* Exercise materials:
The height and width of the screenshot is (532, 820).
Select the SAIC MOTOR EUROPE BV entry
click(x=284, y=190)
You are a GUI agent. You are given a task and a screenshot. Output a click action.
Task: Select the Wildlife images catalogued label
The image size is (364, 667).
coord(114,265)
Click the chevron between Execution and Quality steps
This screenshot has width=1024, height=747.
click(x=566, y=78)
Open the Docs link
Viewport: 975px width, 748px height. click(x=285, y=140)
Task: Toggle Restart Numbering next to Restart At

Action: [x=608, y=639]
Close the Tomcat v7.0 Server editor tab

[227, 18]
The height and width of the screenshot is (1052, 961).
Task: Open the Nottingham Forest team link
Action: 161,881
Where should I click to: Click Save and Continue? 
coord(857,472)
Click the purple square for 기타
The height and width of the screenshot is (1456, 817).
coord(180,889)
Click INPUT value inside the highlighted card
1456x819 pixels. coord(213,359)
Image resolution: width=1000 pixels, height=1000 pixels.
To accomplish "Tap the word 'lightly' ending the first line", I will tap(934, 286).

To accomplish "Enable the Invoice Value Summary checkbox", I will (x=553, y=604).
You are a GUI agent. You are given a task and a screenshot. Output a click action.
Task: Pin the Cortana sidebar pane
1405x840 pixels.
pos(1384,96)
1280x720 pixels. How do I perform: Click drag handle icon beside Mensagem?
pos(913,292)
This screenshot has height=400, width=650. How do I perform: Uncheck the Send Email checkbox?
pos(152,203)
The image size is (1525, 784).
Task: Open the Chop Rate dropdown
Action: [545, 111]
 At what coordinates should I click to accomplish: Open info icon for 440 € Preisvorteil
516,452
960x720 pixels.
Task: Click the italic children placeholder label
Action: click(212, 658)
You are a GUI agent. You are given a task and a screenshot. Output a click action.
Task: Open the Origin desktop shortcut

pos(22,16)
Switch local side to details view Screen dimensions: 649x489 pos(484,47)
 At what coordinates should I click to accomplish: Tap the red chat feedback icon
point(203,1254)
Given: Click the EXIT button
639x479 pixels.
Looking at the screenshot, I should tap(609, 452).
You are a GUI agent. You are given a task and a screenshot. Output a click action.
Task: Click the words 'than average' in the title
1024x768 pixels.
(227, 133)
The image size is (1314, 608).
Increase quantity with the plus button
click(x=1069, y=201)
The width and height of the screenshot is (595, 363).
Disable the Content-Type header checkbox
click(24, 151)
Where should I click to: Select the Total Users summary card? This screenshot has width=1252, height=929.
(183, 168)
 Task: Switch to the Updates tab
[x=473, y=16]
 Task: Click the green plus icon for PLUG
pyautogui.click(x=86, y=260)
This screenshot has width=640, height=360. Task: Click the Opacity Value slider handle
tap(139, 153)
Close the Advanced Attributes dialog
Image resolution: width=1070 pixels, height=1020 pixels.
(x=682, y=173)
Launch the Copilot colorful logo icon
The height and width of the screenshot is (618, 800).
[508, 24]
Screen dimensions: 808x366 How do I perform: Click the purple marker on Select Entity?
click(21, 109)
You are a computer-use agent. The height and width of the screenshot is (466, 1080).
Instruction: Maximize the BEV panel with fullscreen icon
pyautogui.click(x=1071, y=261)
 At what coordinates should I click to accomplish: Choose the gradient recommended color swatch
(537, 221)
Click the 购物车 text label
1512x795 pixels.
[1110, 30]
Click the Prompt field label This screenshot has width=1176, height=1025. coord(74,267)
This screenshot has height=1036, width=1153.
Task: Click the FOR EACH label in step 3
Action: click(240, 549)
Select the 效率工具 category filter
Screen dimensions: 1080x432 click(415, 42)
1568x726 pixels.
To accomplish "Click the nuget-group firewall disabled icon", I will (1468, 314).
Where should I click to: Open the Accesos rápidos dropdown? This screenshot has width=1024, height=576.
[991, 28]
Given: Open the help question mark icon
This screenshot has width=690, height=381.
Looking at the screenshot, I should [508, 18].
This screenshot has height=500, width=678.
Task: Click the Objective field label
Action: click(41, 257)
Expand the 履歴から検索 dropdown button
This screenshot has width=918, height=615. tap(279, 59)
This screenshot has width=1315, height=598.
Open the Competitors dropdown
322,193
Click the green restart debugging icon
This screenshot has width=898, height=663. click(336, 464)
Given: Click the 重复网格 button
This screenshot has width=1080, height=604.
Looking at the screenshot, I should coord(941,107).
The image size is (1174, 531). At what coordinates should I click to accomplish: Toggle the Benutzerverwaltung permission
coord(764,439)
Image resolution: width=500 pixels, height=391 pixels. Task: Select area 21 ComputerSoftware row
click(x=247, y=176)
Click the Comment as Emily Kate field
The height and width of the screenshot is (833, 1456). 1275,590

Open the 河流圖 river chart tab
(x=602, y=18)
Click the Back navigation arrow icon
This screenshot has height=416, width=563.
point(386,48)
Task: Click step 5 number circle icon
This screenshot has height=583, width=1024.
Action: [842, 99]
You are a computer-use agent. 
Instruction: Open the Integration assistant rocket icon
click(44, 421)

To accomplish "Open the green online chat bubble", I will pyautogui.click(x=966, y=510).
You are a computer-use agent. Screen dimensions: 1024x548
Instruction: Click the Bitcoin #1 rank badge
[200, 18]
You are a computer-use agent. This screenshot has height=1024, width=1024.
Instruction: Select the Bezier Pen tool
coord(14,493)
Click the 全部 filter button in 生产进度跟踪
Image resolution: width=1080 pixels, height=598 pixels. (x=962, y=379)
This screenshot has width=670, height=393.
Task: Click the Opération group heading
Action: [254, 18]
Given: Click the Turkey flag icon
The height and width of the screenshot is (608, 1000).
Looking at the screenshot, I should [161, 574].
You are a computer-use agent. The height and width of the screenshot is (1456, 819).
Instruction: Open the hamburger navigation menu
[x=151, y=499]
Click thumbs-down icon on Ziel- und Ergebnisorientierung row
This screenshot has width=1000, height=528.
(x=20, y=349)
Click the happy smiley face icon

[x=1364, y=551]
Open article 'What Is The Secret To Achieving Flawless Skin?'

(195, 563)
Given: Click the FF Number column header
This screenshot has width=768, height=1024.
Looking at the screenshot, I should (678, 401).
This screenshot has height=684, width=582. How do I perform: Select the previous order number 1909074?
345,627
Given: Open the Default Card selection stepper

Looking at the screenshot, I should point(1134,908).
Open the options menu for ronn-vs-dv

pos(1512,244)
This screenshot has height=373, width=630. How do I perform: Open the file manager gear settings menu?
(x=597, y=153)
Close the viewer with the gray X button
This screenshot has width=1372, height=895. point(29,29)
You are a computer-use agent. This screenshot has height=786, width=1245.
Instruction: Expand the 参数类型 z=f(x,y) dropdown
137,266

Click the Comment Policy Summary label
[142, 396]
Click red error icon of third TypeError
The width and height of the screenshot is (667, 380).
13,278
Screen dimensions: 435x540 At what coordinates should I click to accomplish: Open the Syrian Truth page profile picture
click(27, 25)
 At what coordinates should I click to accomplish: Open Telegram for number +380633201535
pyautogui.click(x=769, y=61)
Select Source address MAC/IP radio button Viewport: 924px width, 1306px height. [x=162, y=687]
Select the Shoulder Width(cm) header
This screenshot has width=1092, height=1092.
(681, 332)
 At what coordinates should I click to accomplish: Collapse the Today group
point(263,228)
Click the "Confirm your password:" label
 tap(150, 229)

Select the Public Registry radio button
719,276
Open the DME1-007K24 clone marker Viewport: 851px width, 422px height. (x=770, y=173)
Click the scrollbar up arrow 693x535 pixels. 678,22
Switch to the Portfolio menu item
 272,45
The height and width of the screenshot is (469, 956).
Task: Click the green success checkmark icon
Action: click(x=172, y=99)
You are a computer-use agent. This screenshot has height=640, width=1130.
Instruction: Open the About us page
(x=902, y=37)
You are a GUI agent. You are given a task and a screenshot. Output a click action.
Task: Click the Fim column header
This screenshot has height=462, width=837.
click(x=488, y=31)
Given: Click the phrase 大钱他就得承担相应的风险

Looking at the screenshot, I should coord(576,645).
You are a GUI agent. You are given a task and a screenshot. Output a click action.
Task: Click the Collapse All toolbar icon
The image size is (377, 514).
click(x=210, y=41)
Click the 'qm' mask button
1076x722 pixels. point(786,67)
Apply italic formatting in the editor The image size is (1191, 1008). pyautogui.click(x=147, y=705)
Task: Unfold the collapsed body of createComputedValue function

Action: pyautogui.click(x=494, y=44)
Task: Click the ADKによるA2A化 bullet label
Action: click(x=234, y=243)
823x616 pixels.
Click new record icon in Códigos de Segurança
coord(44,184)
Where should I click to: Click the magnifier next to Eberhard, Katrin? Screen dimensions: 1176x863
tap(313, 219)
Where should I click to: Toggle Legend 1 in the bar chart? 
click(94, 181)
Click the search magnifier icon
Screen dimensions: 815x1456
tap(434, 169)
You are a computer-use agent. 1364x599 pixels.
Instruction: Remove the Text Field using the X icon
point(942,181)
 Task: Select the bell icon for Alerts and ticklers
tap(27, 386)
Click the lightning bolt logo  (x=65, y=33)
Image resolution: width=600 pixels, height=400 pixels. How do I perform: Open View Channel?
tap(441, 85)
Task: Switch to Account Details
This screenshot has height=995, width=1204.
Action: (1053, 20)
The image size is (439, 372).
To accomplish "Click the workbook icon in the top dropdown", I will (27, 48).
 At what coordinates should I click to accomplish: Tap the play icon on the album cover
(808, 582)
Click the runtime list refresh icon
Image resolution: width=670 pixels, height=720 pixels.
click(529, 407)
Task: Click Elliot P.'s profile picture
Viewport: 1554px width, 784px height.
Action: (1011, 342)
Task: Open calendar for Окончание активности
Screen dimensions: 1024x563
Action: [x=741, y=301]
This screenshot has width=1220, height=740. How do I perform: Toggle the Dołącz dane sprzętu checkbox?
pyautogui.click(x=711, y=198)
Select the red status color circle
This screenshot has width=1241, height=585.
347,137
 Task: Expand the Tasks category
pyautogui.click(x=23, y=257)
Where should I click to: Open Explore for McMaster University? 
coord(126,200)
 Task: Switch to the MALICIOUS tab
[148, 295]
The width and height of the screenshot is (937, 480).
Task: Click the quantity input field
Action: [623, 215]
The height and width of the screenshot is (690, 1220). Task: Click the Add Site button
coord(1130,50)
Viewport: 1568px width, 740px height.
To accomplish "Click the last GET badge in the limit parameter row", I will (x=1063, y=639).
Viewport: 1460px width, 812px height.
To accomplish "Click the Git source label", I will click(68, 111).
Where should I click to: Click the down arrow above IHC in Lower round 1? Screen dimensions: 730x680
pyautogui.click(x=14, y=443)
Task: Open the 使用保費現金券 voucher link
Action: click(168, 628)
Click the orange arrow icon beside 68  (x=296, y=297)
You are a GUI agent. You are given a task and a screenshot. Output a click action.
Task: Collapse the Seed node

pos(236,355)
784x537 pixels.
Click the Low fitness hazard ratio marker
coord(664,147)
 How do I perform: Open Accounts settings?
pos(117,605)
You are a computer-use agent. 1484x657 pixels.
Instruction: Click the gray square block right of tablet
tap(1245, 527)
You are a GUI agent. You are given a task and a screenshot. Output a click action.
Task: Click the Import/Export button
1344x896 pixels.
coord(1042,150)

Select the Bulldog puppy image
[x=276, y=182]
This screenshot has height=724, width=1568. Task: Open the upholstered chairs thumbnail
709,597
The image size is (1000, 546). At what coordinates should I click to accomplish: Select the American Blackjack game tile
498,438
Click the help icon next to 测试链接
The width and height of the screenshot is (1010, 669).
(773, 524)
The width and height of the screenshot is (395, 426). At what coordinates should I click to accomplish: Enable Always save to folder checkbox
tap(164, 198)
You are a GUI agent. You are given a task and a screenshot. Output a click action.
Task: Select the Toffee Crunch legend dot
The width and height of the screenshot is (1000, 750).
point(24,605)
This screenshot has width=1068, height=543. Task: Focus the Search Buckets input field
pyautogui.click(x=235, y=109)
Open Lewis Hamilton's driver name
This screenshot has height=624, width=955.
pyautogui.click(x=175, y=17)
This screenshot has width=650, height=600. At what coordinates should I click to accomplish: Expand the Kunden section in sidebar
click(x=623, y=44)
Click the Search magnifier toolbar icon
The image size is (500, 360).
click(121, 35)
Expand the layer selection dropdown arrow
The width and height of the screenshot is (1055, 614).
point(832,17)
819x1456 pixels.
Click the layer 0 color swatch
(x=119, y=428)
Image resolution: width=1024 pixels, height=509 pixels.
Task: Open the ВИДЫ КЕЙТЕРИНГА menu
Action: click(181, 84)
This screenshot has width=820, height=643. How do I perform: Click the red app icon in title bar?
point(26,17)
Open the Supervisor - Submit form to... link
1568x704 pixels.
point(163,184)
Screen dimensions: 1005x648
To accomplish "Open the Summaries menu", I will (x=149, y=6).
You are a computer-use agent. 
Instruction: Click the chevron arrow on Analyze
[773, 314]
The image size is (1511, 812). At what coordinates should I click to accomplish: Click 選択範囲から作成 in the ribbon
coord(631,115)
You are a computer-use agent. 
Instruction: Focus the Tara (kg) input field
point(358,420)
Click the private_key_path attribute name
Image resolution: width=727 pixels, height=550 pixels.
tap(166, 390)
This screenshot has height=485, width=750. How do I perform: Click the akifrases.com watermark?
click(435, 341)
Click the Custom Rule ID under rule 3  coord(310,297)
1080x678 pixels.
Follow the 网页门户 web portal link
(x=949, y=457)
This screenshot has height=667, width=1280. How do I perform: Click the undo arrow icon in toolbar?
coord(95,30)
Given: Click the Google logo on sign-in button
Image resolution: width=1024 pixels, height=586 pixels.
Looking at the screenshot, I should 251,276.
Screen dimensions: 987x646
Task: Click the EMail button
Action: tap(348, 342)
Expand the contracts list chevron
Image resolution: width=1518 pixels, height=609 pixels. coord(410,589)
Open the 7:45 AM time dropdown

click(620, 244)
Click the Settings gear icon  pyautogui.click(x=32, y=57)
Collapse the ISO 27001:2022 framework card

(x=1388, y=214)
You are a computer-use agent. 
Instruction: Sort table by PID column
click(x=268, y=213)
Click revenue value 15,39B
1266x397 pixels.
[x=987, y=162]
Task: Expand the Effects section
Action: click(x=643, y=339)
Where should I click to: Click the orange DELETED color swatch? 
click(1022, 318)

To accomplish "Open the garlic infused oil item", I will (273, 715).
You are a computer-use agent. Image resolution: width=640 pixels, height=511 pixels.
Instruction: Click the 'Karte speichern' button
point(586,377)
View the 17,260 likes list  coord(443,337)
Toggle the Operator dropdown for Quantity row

* Aim of the exercise: Please find each line in the records above that holds the word "logo", and copy it.

* Exercise answer:
Launch the Copilot colorful logo icon
Click the lightning bolt logo  (x=65, y=33)
Given: Click the Google logo on sign-in button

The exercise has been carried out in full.